I intimately learned about suffering and discovered that it doesn't have to destroy you; it can amplify you. Once I came to that realization, I knew I had to share it with others. Many people don't know they're not alone, and hearing others' stories of overcoming similar challenges creates a ripple effect.

My own journey involved childhood trauma, being raised as a Jehovah's Witness, and enduring racial and physical attacks. Complex PTSD led to multiple hospitalizations, which made it challenging to hold down a job or make it through the day. During my fourth pregnancy, I was in a car accident, and doctors told me I wouldn’t walk again. Time after time, I’d face life-altering diagnoses and struggle to picture an existence in those realities. After a heart attack, I realized I had to find a way to live.

That decision led me to neurolinguistic programming, hypnotherapy, and gestalt therapy, which reprogrammed my perspective and initiated my healing. Psychedelics, particularly peyote, expanded my consciousness, providing comfort in seeing life was bigger than the daily struggle I’d been so focused on.

As much as I wanted to, sharing my psychedelic experiences was challenging with five kids at home. Social services posed a threat due to the stigma around “illicit drug use.” (That’s why it was so important for us to write protections for parents into the legislation in Colorado.) The more I looked into psychedelics scientifically and culturally, the more I recognized their historical significance in human evolution.

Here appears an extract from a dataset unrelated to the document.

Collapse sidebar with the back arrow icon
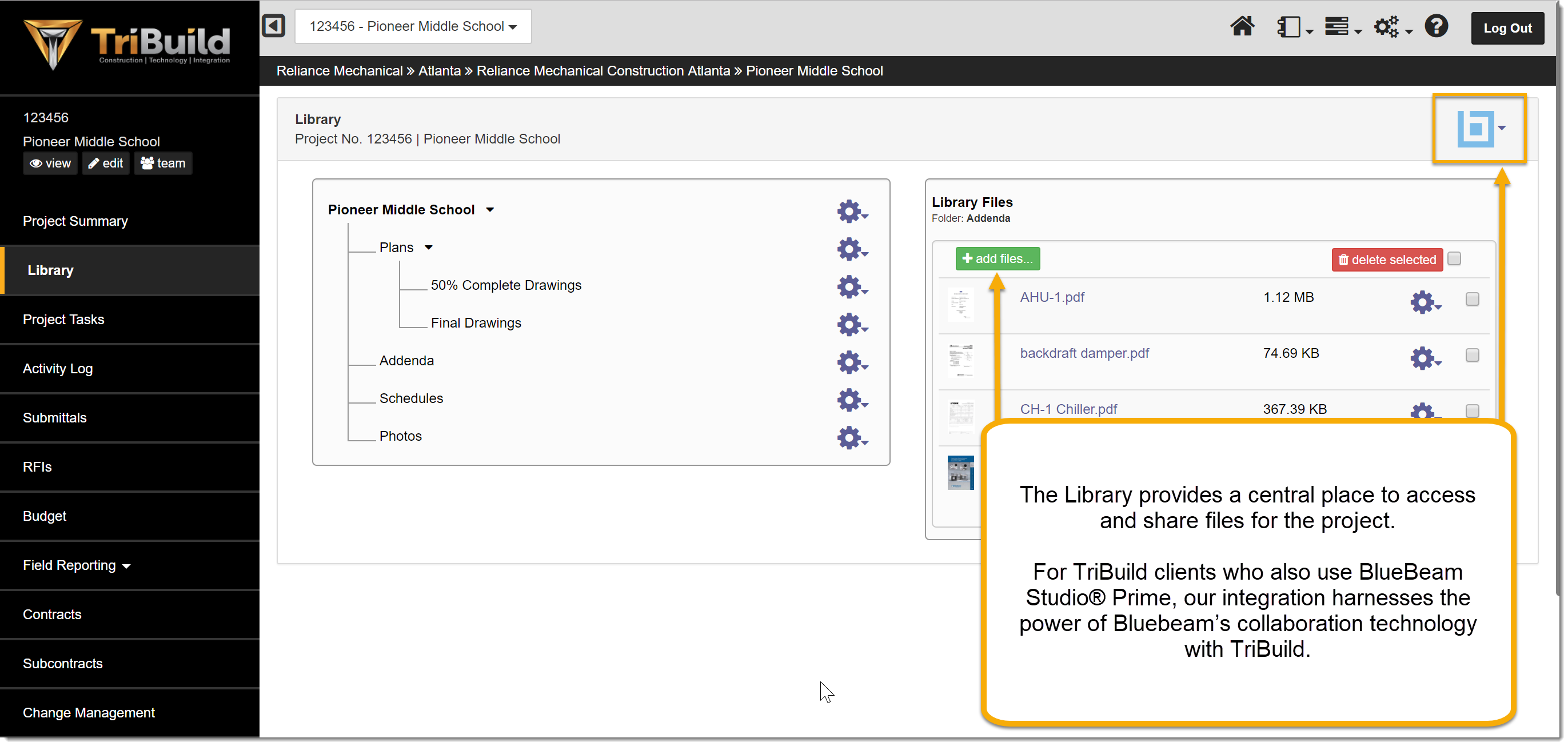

This isn’t a renaissance; it’s a practice with deep roots. My mission today is to ensure people don't suffer while seeking relief. We should be able to use natural medicines responsibly without jeopardizing our families or well-being.

How has exploring your own indigenous heritage influenced your approach to therapy?

My faith in these modalities deepened. It became more grounded and respectful. Many indigenous people share the common belief of being connected to the earth, a sentiment that removes feelings of loneliness and separation. Living with this understanding brings a greater appreciation for existence and helps one realize the world is much larger than our personal challenges. In therapy, approaching sessions with the faith that each individual is part of a greater picture is a key to significant healing.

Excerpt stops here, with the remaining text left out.